» **YOUR TASK**:
Restate the stretch from "First, the dignity" through "and the State." of the passage on fundamental rights below, replacing "agglutinating" with "unifying".

» **DOCUMENT SEGMENT**:
-------------------------
Fundamental rights violated

The criminalization of euthanasia and assisted suicide violates the following fundamental rights of patients:

  • Dignity of the human person, since the individual is obliged by the State to maintain their life without dignity, even if there is no therapy that prevents the disease from leading to death or reduces their suffering;

  • Freedom, since the patient no longer retains the right to make their existential choices;

  • Inviolability of the private life, as the autonomy of an intimate decision is denied to them; and

  • Not being subjected to torture or inhuman or degrading treatment, since the patient, in addition to being condemned to a death that will soon occur, is still obliged to live with unbearable suffering, without the possibility of ending it.

First, the dignity of the human person, listed in art. 1, item III, of the Brazilian Constitution 7, is one of the foundations that underpin the democratic rule of law in Brazil, being the agglutinating agent that gives unity of meaning and value to fundamental rights. Thus, there is no hierarchy between these rights, but complementarity, so that, in case of apparent clash, they are harmonized according to the conception that the person is the foundation and end of society and the State.

According to Barroso 8, the loss of autonomy, that is, the impossibility of the citizen having the ability to make their relevant moral choices, using their own conception of good and without undue external interference, characterizes loss of the dignity of the human person. This understanding does not apply to individual choices that may compromise relevant social values. In this context, it is clear that a human being affected by severe, incurable and advanced pathology, who faces intense physical and psychological suffering, loses their autonomy and may feel psychologically and physically tortured, characterizing the loss of their dignity as a human being.
-------------------------
» **INPUT DATA**:
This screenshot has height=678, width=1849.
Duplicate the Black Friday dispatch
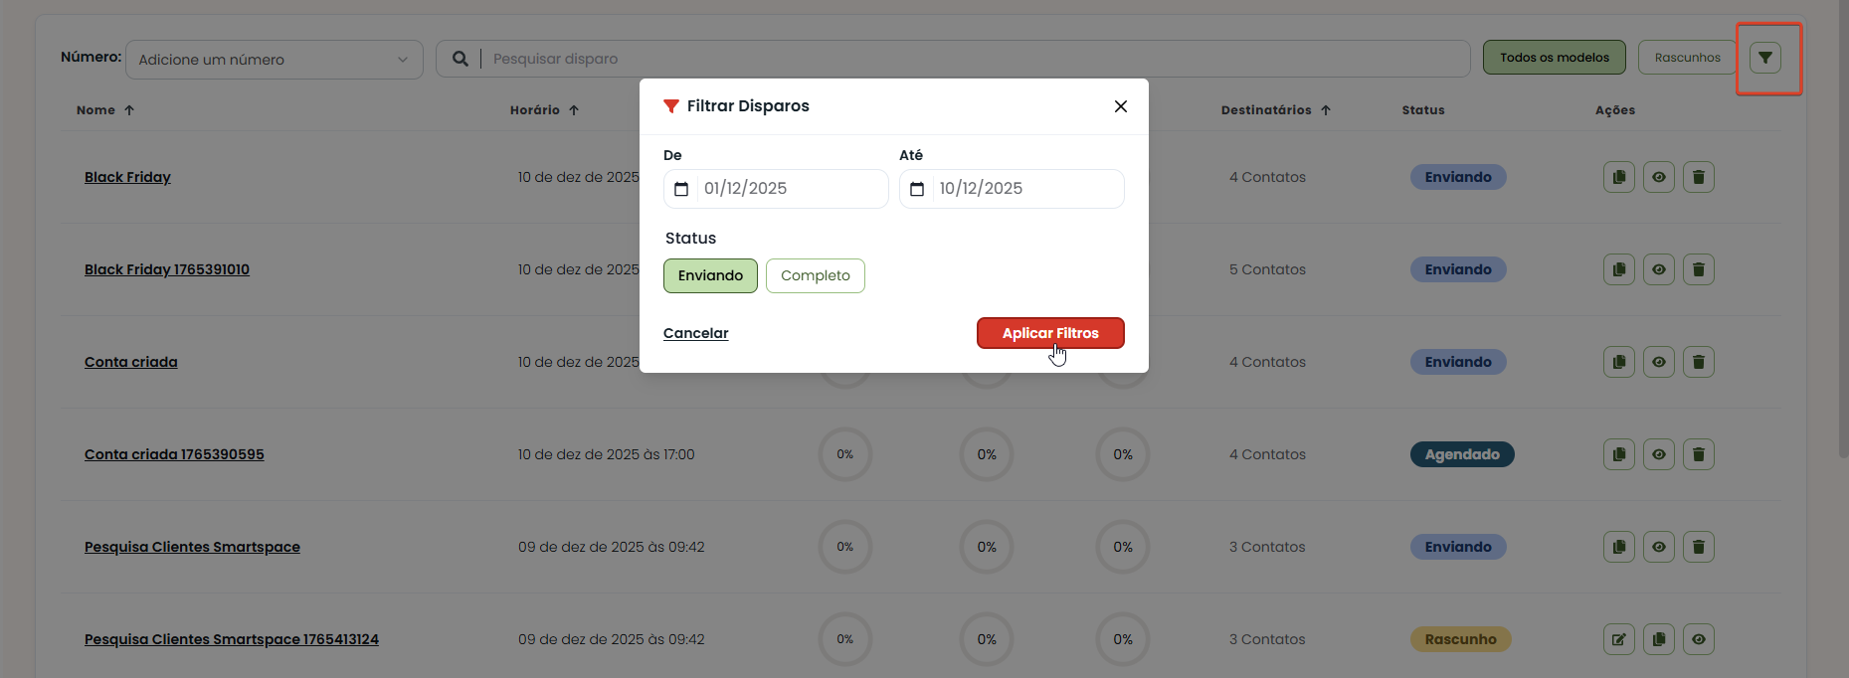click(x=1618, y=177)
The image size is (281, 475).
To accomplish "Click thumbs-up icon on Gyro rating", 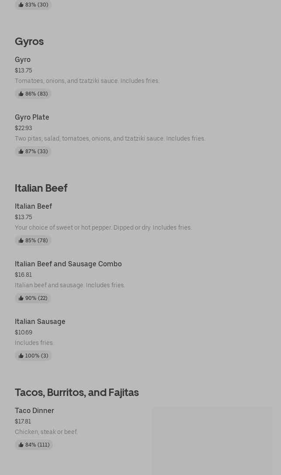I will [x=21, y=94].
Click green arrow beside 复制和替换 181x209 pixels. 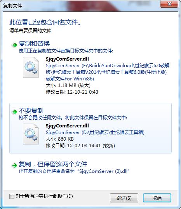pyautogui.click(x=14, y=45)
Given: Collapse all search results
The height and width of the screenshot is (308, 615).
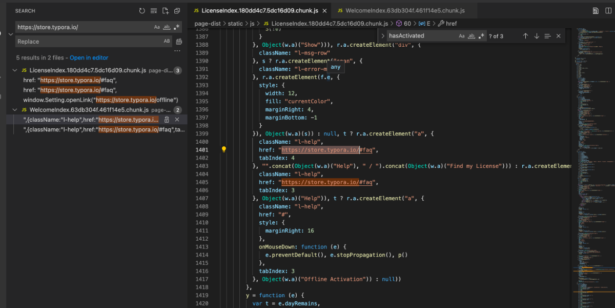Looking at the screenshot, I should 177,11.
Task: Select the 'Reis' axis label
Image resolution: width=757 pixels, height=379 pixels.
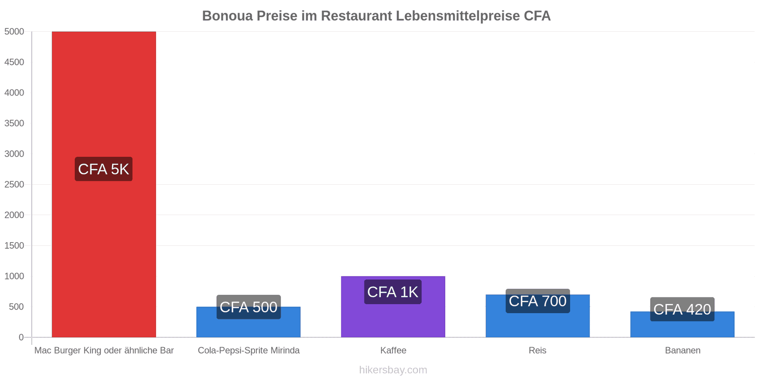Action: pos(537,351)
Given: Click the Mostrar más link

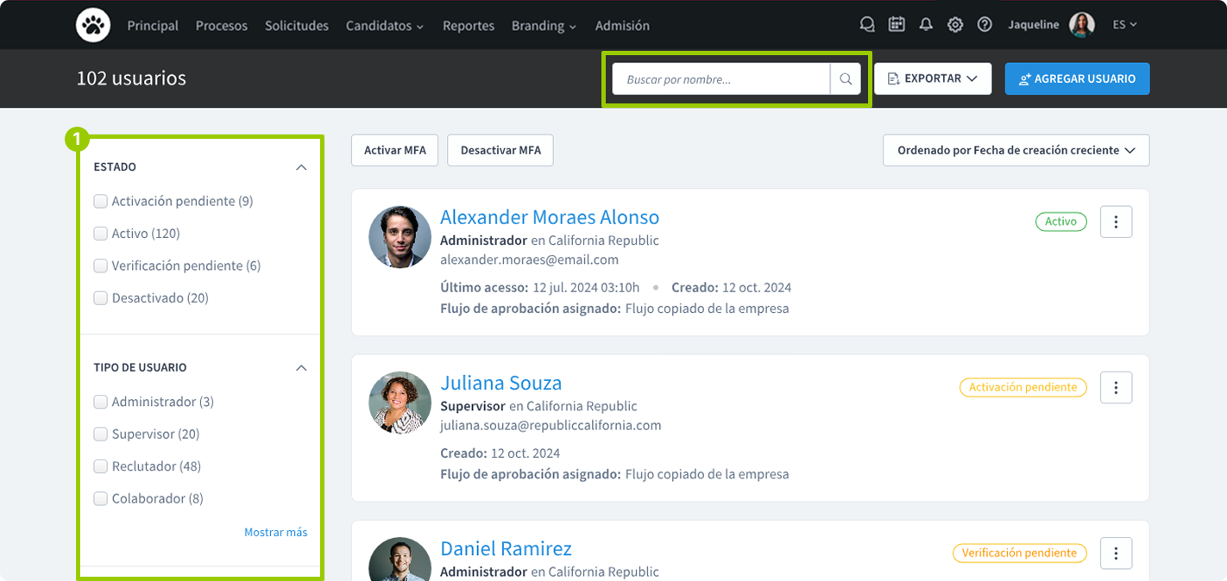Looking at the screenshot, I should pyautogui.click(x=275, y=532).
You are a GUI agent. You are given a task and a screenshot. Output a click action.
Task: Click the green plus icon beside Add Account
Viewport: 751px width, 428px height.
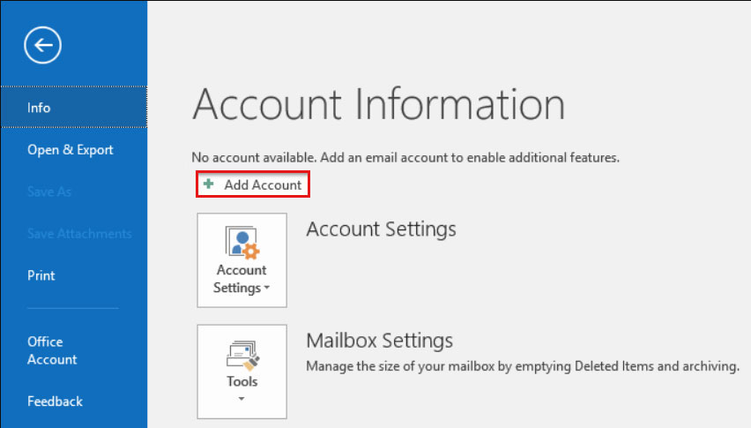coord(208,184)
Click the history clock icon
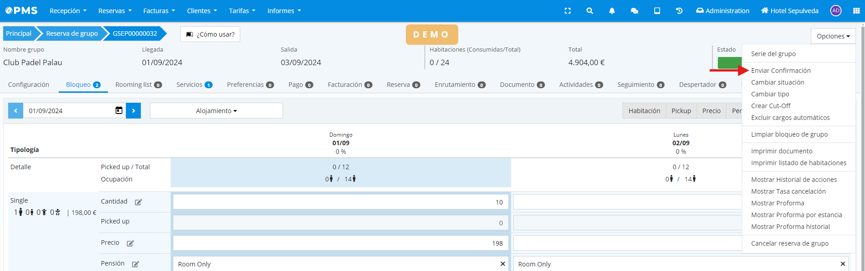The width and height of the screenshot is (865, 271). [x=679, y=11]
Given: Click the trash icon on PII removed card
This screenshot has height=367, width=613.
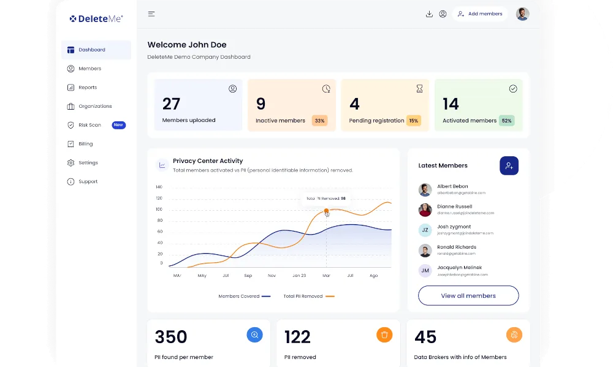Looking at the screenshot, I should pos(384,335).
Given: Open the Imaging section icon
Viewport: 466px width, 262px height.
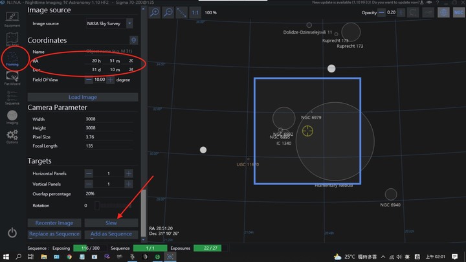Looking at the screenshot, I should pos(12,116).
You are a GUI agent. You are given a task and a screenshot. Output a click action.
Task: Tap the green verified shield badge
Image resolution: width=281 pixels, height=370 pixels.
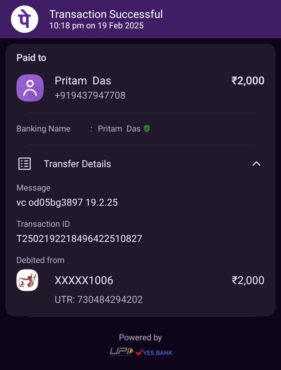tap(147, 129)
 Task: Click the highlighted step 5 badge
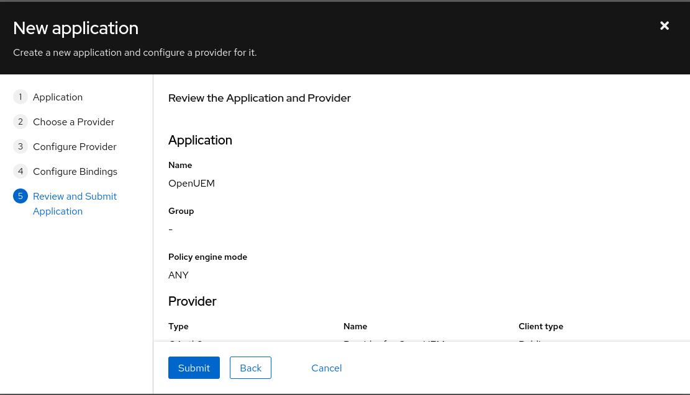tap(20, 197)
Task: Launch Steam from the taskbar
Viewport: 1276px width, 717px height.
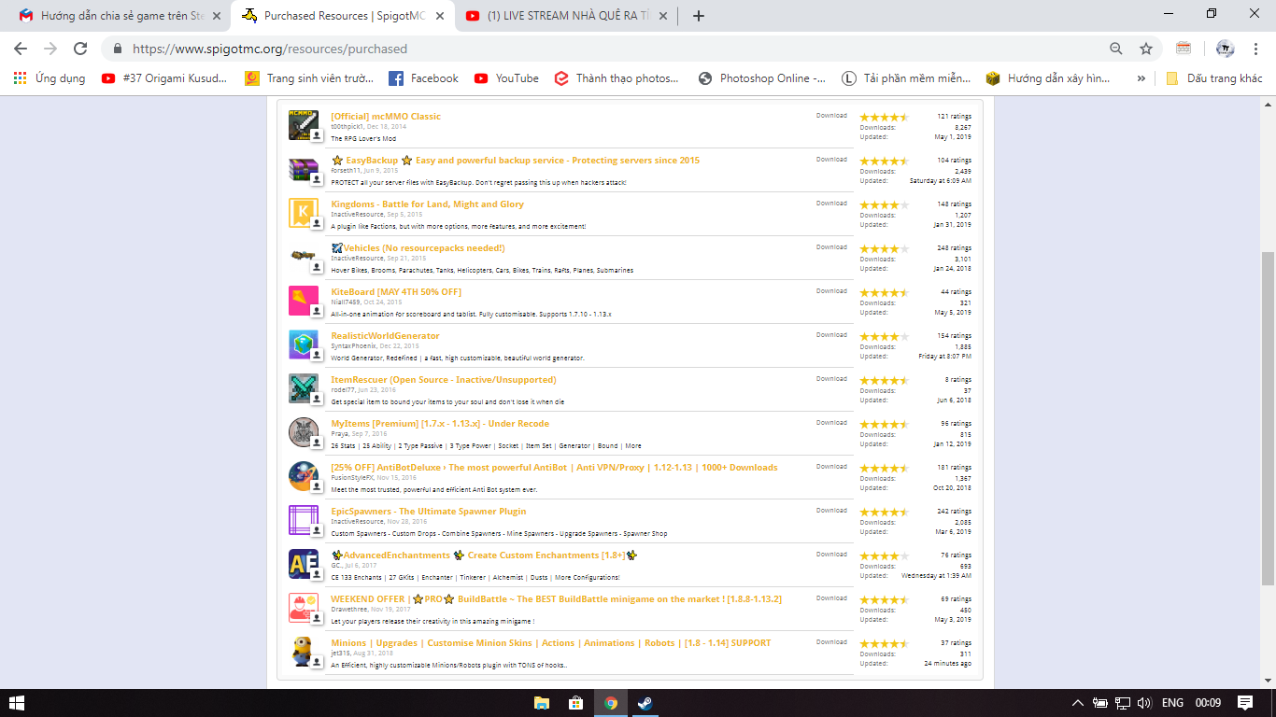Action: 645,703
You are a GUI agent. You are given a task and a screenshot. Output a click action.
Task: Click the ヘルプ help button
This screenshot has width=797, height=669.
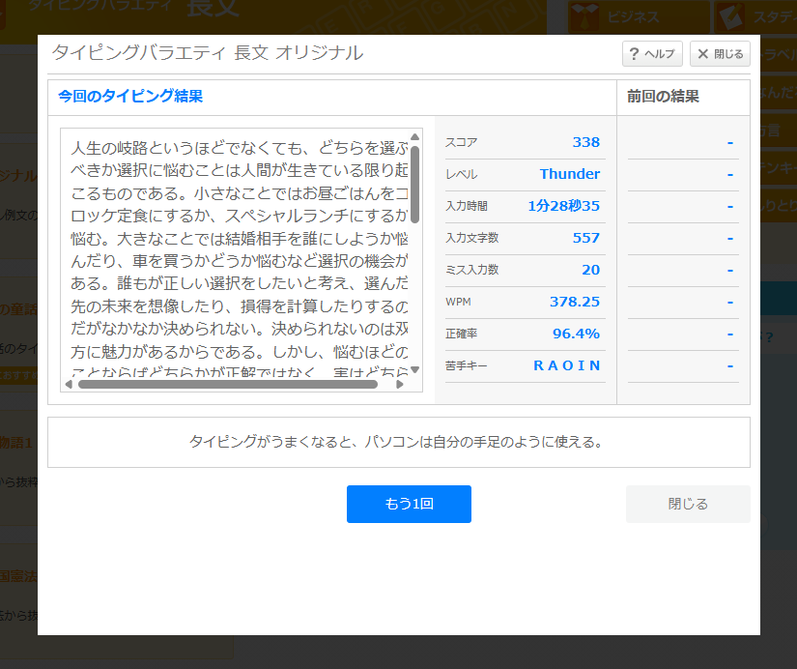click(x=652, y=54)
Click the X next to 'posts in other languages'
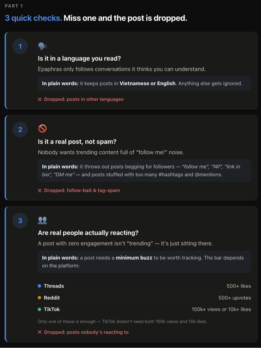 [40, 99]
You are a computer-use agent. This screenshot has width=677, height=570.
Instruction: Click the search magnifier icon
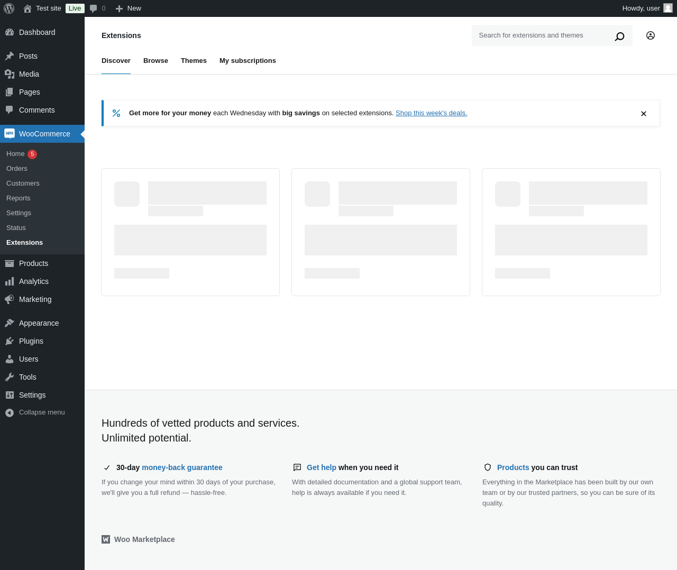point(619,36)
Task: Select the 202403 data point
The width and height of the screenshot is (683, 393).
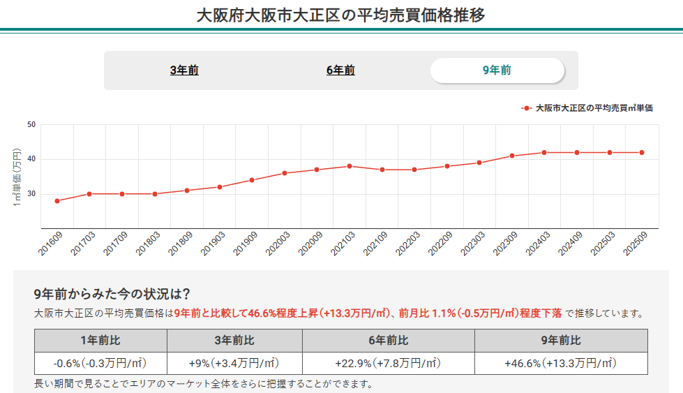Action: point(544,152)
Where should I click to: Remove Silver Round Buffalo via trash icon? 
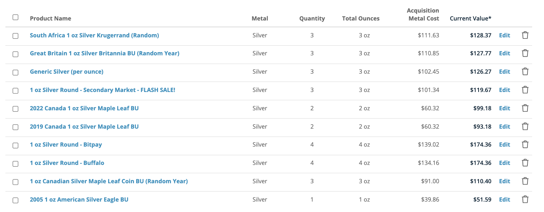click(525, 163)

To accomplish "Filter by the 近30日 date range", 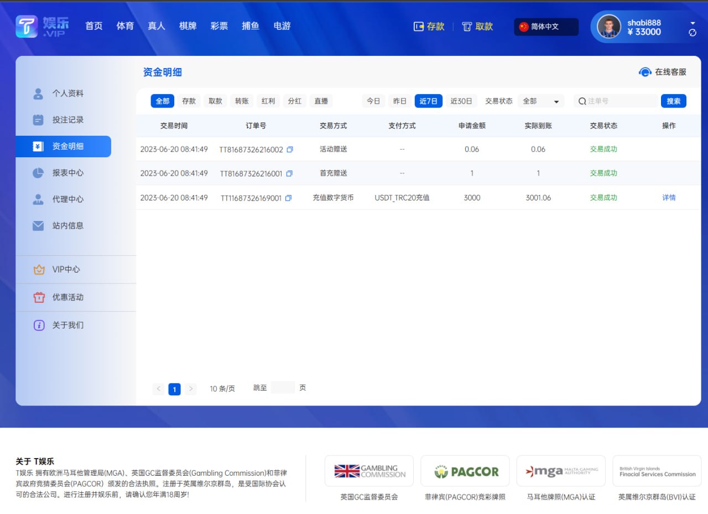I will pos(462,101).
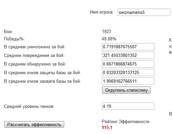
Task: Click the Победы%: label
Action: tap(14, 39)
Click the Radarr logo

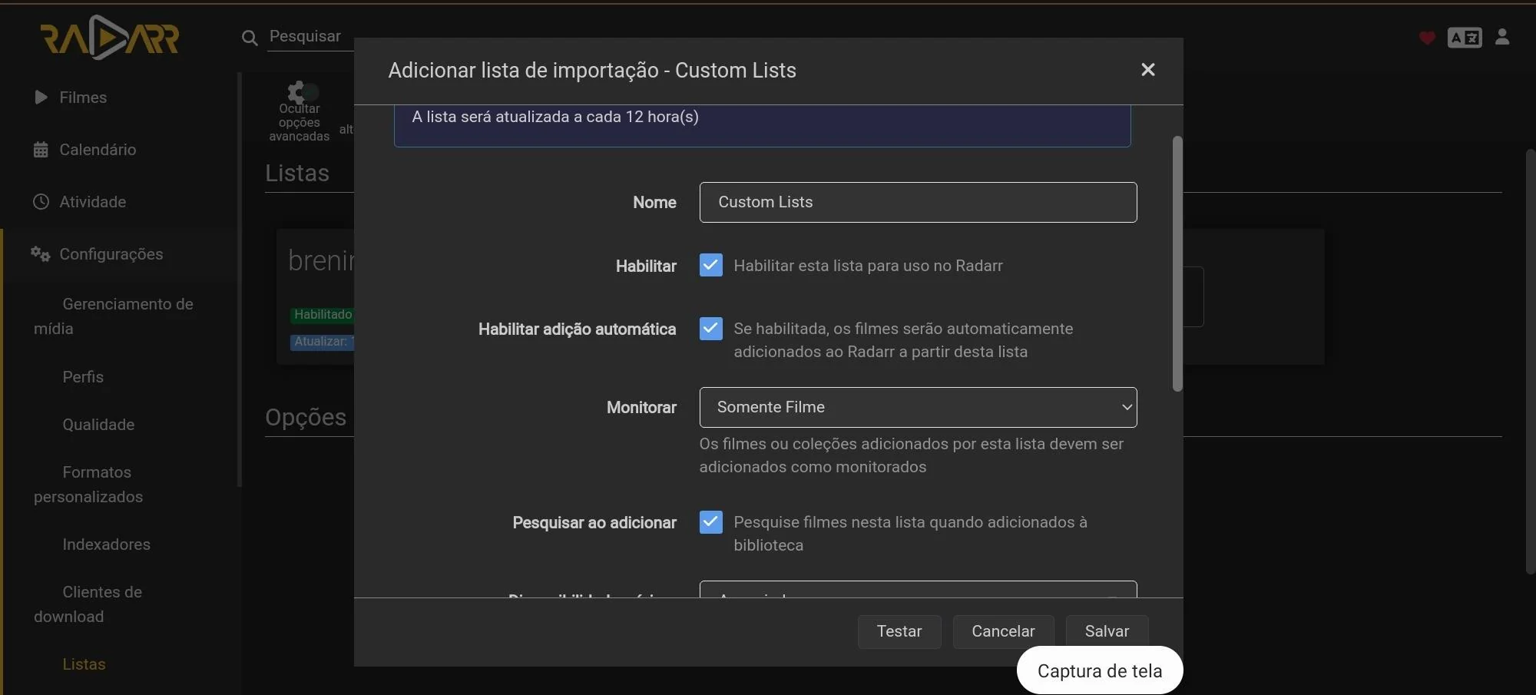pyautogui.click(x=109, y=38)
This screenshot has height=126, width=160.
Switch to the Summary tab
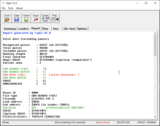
-------------------------
» **ANSWER BELOW**:
First, the dignity of the human person, listed in art. 1, item III, of the Brazilian Constitution 7, is one of the foundations that underpin the democratic rule of law in Brazil, being the unifying agent that gives unity of meaning and value to fundamental rights. Thus, there is no hierarchy between these rights, but complementarity, so that, in case of apparent clash, they are harmonized according to the conception that the person is the foundation and end of society and the State.